# TASK DESCRIPTION:
An exact transcript is required of the lines below, from the one containing "Where should I" through the very last; leave every picture out of it.

# DATASET CONTENT:
· · · · ·
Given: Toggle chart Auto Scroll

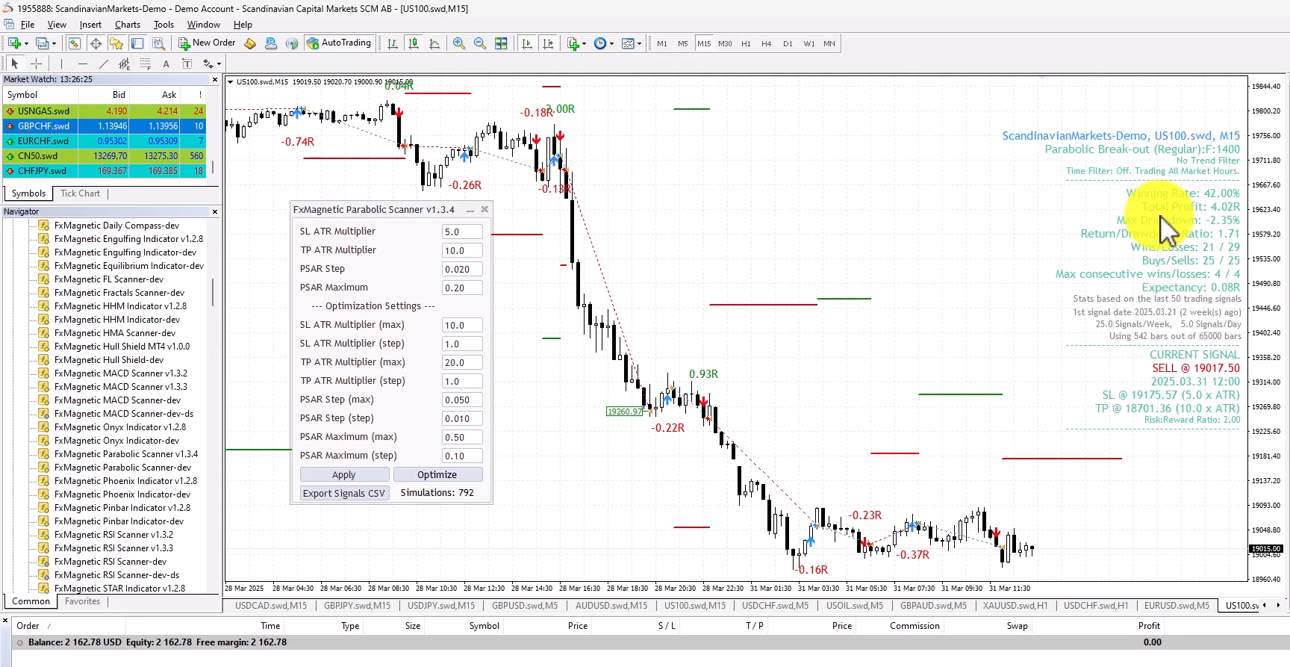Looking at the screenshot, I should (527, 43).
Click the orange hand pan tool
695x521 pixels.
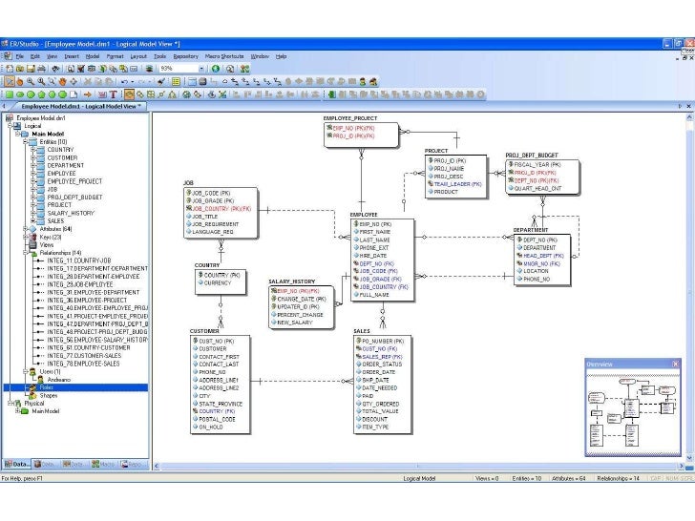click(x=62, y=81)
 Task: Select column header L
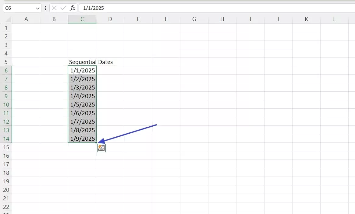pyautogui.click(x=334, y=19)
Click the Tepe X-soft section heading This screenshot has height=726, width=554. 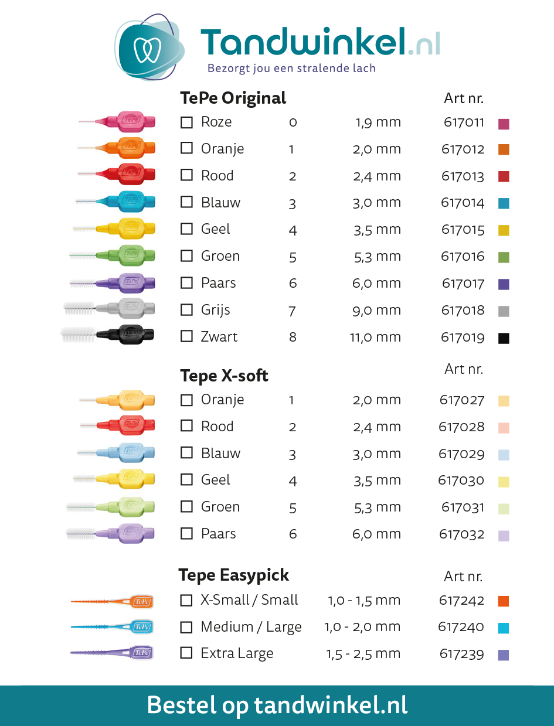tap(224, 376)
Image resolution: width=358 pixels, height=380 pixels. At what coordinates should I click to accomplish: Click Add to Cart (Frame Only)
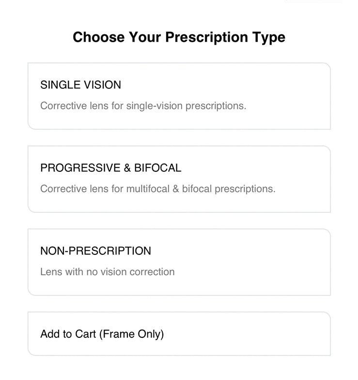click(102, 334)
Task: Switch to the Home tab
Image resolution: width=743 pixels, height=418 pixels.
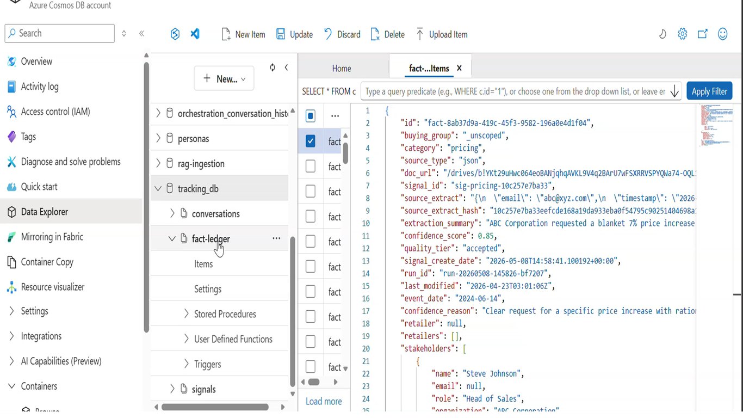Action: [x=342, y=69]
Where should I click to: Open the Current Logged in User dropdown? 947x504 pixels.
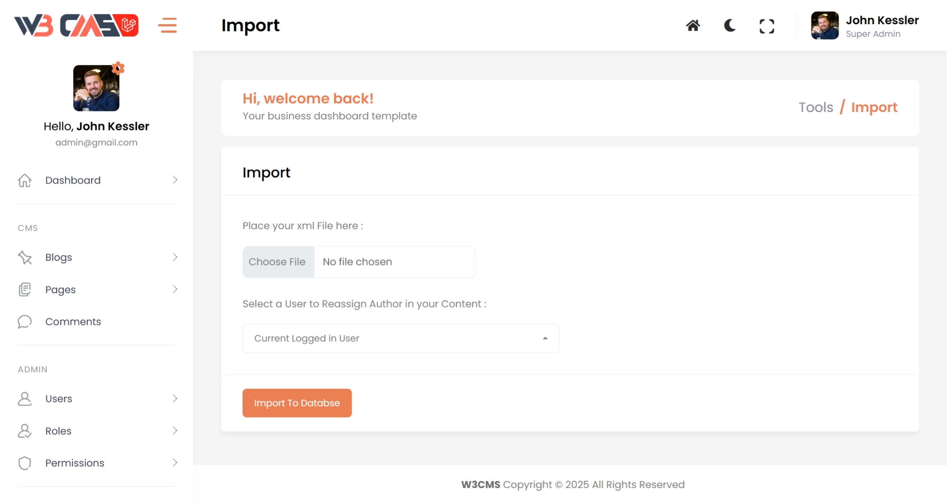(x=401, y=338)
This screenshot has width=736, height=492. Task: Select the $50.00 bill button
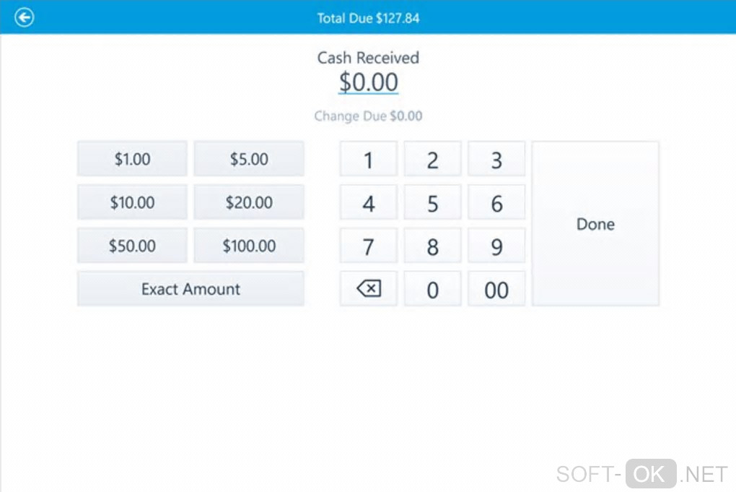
· · · · ·
# ANSWER AREA:
Where should I click to: Open the Current Logged in User dropdown? 947x504 pixels.
(x=401, y=338)
This screenshot has width=736, height=492. Task: Select the $50.00 bill button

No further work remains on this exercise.